Speaking to the BBC ahead of the UNSC’s decision, senior Conservative politician David Davis voiced his concerns about the SDSR saying that “it was time to go back and look at it again”.
This might be easier said than done given that Labour left a severe budget deficit of £36 billion in the MoD budget. Whilst this deficit must be dealt with, it is absolutely imperative that the government does not limit our military capabilities. It is immoral to send our soldiers off to fight wars without the resources they might need. One issue that both the previous and current government have failed to tackle seriously enough, and where huge savings could be made, is that of Trident.
Throughout the past few weeks, the world’s attention has been fixed upon Japan’s unfolding humanitarian disaster following the country’s devastating earthquake and tsunami and resulting nuclear fallout. The only country in the world to have experienced the sheer horror of nuclear weapons is unsurprisingly a vehement campaigner for nuclear disarmament; a lesson from which UK governments will hopefully start to listen to one day.
Whether one takes a pro or anti-nuclear weapon stance, it appears difficult to reconcile the costs of an outdated nuclear arsenal, at an estimated £100 billion over the next 20 years when put against the £36 billion shortfall in the defence budget. Described as “virtually irrelevant” two years ago by three retired military generals in a letter to _The Times_, it seems wasteful to pump so much of the taxpayers’ money into weapons of mass destruction that we would never even use in the first place.
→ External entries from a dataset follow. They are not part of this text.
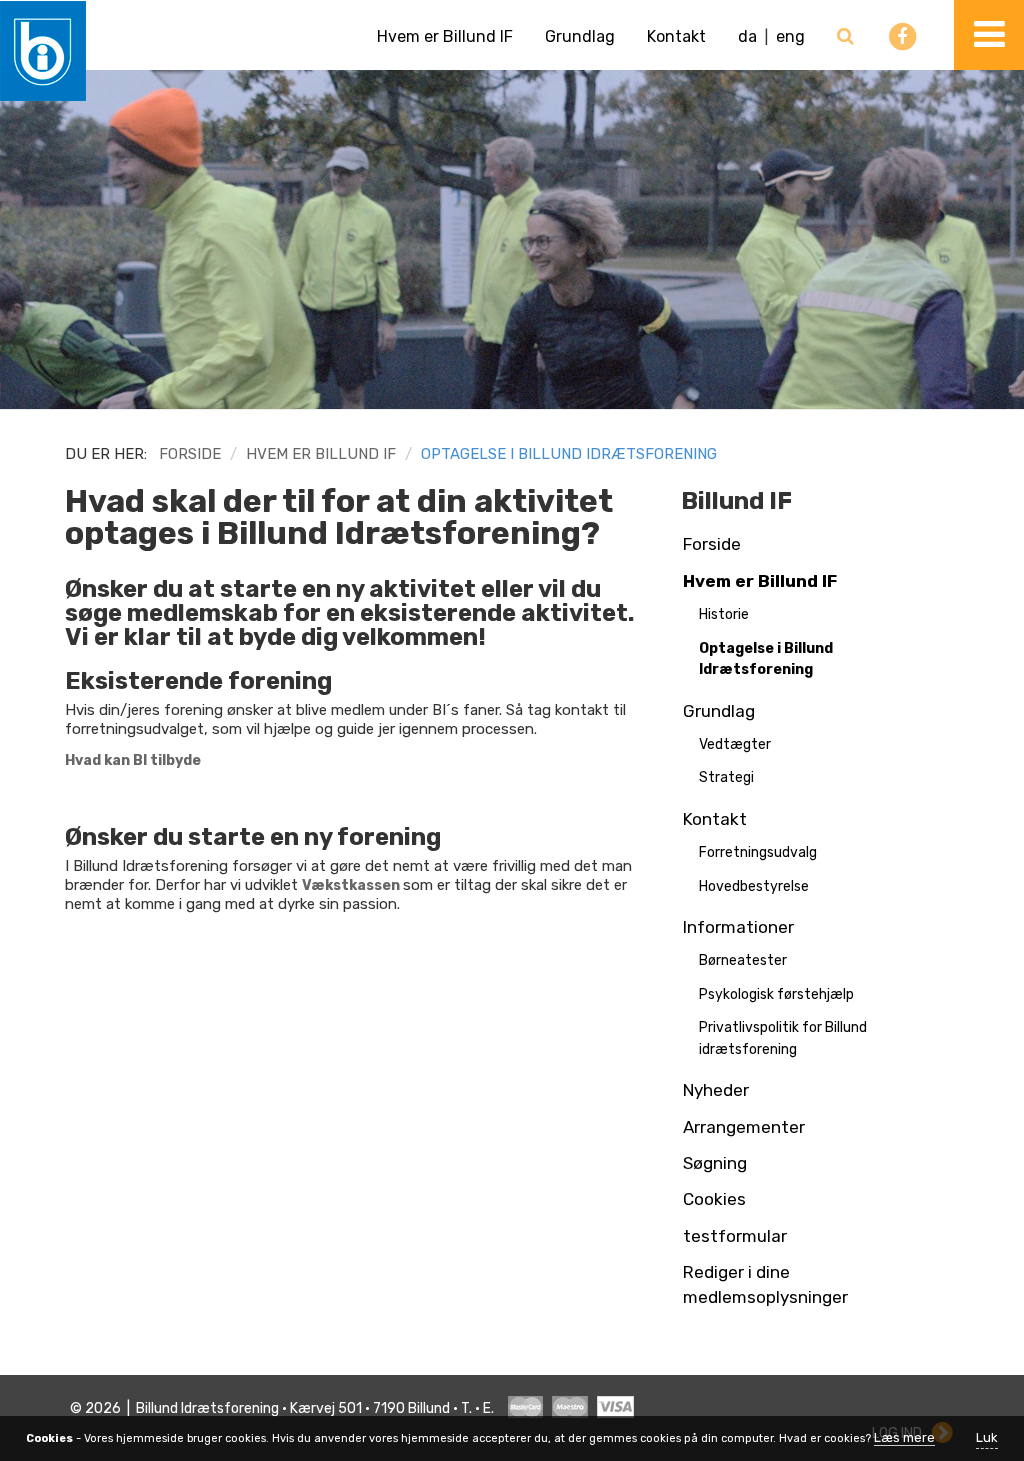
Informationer (738, 927)
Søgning (715, 1163)
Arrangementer (744, 1127)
The events in Libya and the wider Arab world have reignited the thorny issue of humanitarian military intervention in an age where our defence capabilities are being stretched to their limits. It is evident in the 21st century age of Kofi Annan’s ‘responsibility to protect’ that the UK government must consider revising the SDSR sooner rather than later. If we fail to live up to this responsibility, we continue to allow the blood of Rwanda, Darfur and countless other atrocities to stain our collective human conscience.